I’ve released a version of ens-normalize.js that correctly handles all emoji (and ZWJ) but this is only the first step towards the correct solution. One look at the confusables should make this obvious.
I’ve also explored some input UX ideas, created a low-level API ens_tokenize
, and have a basic HTML formatting library lib-parts.js
which makes “exploding” a name (w/r/t normalization) relatively simple. The Resolver Demo or Emoji Report are good examples.
I’ve made a few attempts at individually addressing homograph attacks but found the problem intractable for one person. The best solution at the moment appears to be script-based restrictions. The only reason I haven’t released a version using this technique is that it doesn’t solve the problem for the primary case: Common/Greek/Latin/Cyrillic scripts are just too similar – it doesn’t matter if you make Common unmixable with Cyrillic as you can trivially spoof between them.
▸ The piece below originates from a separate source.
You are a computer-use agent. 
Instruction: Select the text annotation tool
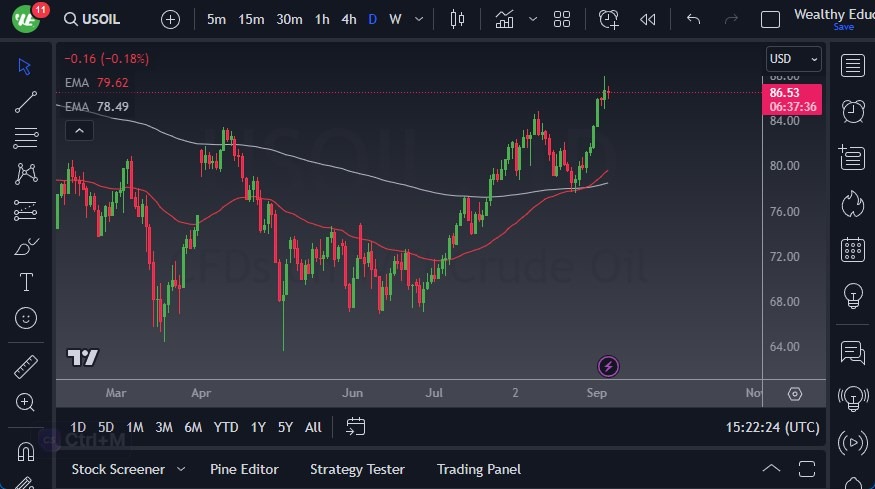pos(26,282)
Prior art from DNS isn’t very helpful because it’s either too restrictive or simply converts all exotic names to punycode.
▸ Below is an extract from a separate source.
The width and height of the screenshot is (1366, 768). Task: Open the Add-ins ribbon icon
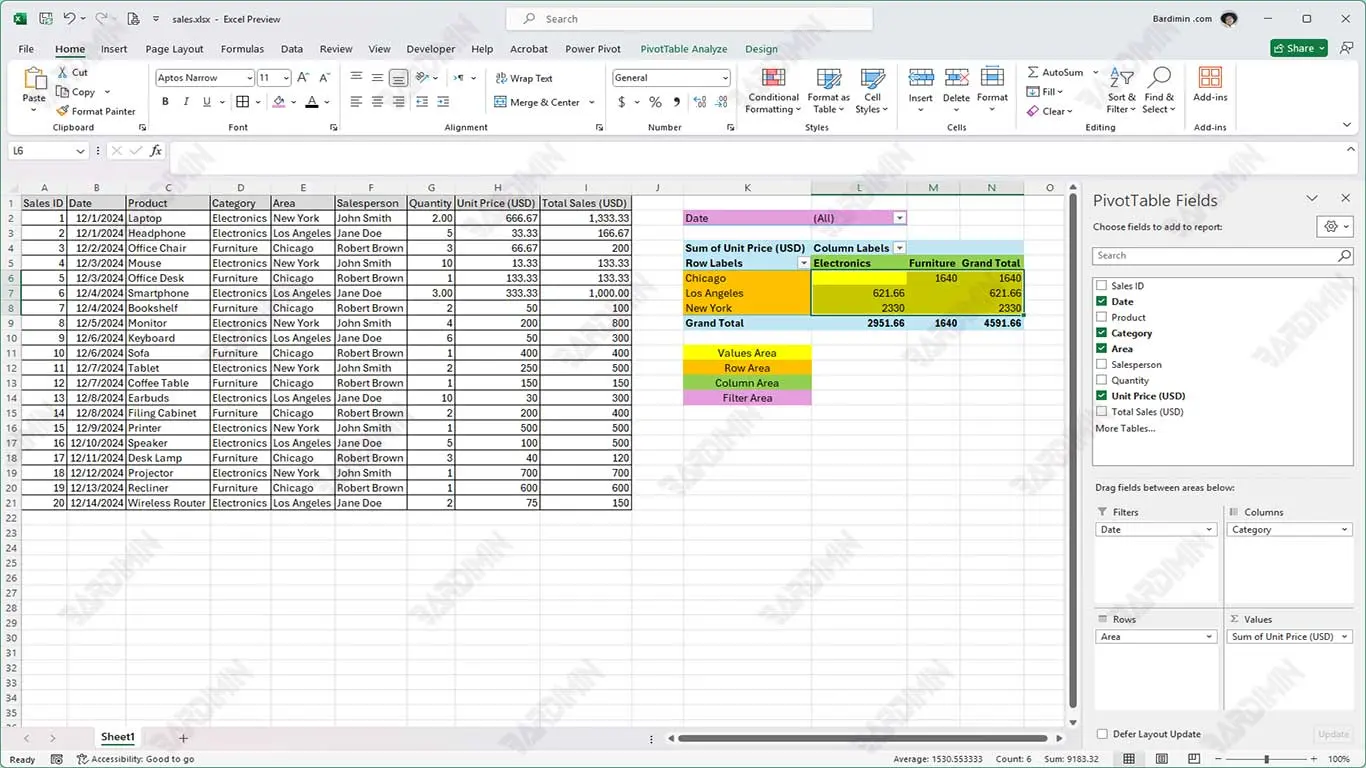point(1210,80)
Currently, I am attempting to break these scripts into more manageable chunks, both to represent the data visually (so it’s easier to see whats going on) and in the hope that I can define restrictive recipes using these new pseudo-scripts, that still match most registered names, but prevent needing to solve the confusable issue between all scripts.
I am 100% open to ideas and suggestions.
If possible, keep the discussion in the original thread, ENS Name Normalization, so it’s easier to track.